I would like to emit a custom signal from a Widget in gtk3.
In GTK2, there was a function called signal_new to create a new signal.
You can see an example here: https://github.com/ruby-gnome2/ruby-gnome2/blob/ec373f87e672dbeeaa157f9148d18b34713bb90e/glib2/sample/type-register.rb

In GTK3 it seems this function isn't available anymore. So what is the new way to create custom signals in ruby's GTK3?

like image 949
0xAffe Avatar asked Aug 12 '16 20:08

0xAffe


1 Answers

GTK3 changed to using a define_signal method instead of signal_new. This method is called on class-level (much like something like attr_accessor).

Here's an example class, using a custom signal called example. I've adapted this from a sample on the glib2 GitHub repo.

class ExampleClass < GLib::Object
  # To use define_signal, the class must first be registered with GLib's
  # type hierarchy.
  type_register

  # This declares the custom signal.
  define_signal(
    'example', # signal name
    nil,       # flags (combination of GLib::Signal's constants)
    nil,       # accumulator; apparently not supported
    nil        # signal return type, where nil is void
  )
end

By default, a signal's handler block accepts one parameter, which is the object which emitted the signal. If you'd like the signal to use additional parameters, you can pass extra arguments to define_signal with their types.
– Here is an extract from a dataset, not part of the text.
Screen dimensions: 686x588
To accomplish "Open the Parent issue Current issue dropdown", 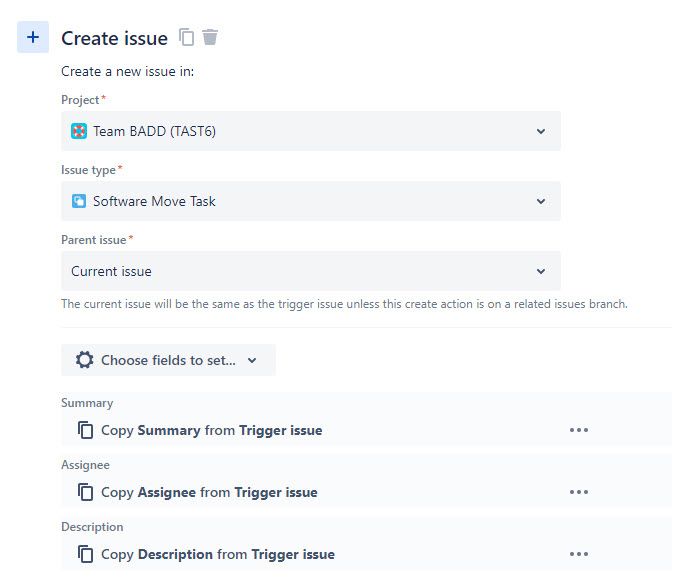I will [311, 271].
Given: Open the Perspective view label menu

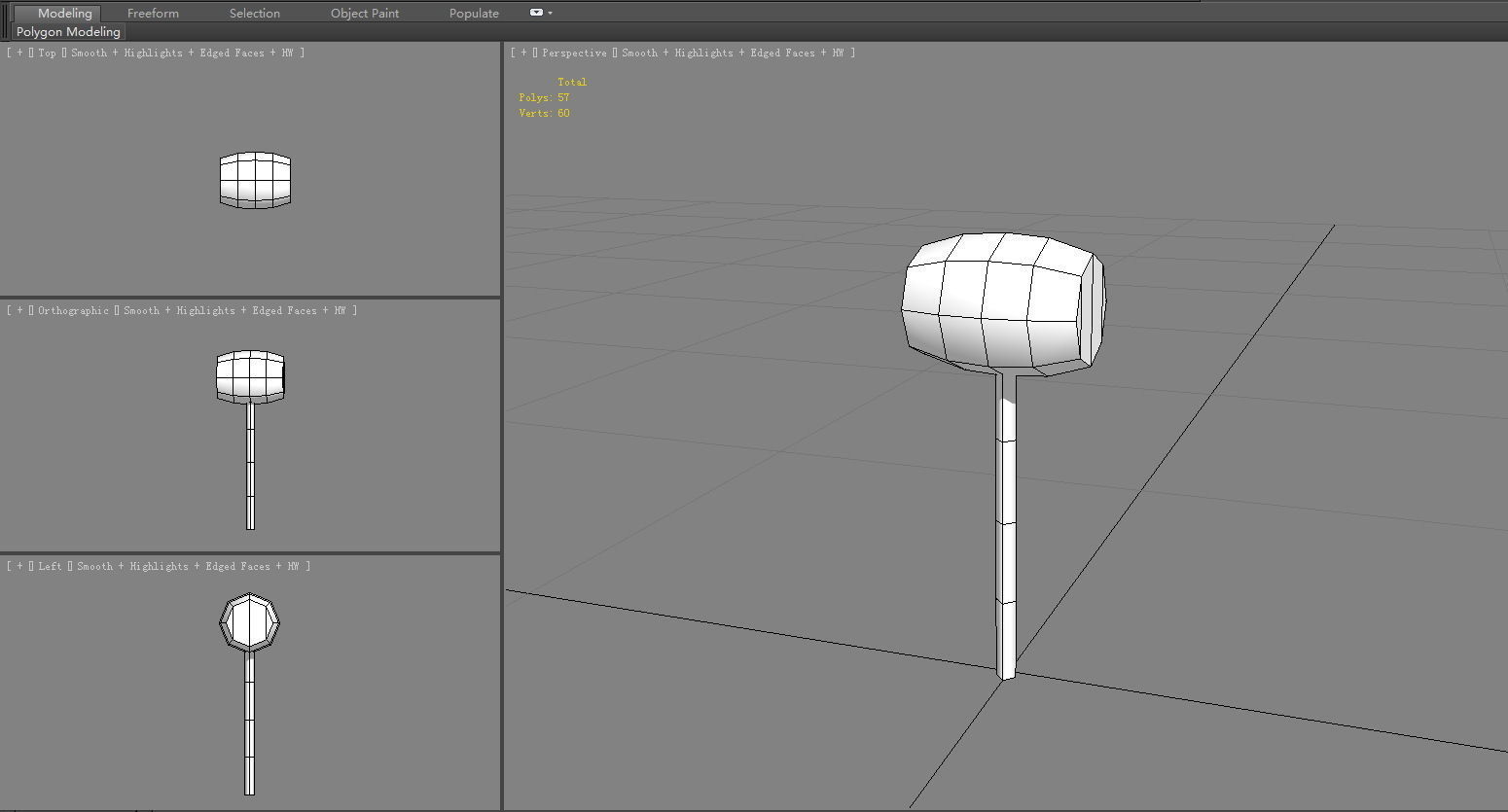Looking at the screenshot, I should (574, 53).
Once you've configured a signal, you can emit it using signal_emit:

example = ExampleClass.new
example.signal_emit('example')

If there were additional arguments to pass, their values can be passed as extra arguments to signal_emit.

This signal can be connected to just like any other GTK3 signal, using signal_connect:

e = ExampleClass.new
e.signal_connect('example') do |sender|
  puts "Handler 1, sent by #{sender}"
end
e.signal_connect('example') do |sender|
  puts "Handler 2, sent by #{sender}"
end
e.signal_emit('example')

This would output something like:

Handler 1, sent by #<ExampleClass:0x0000564d436331e8>
Handler 2, sent by #<ExampleClass:0x0000564d436331e8>

Again, if your signal uses additional parameters, they would be extra arguments passed to signal_connect's block.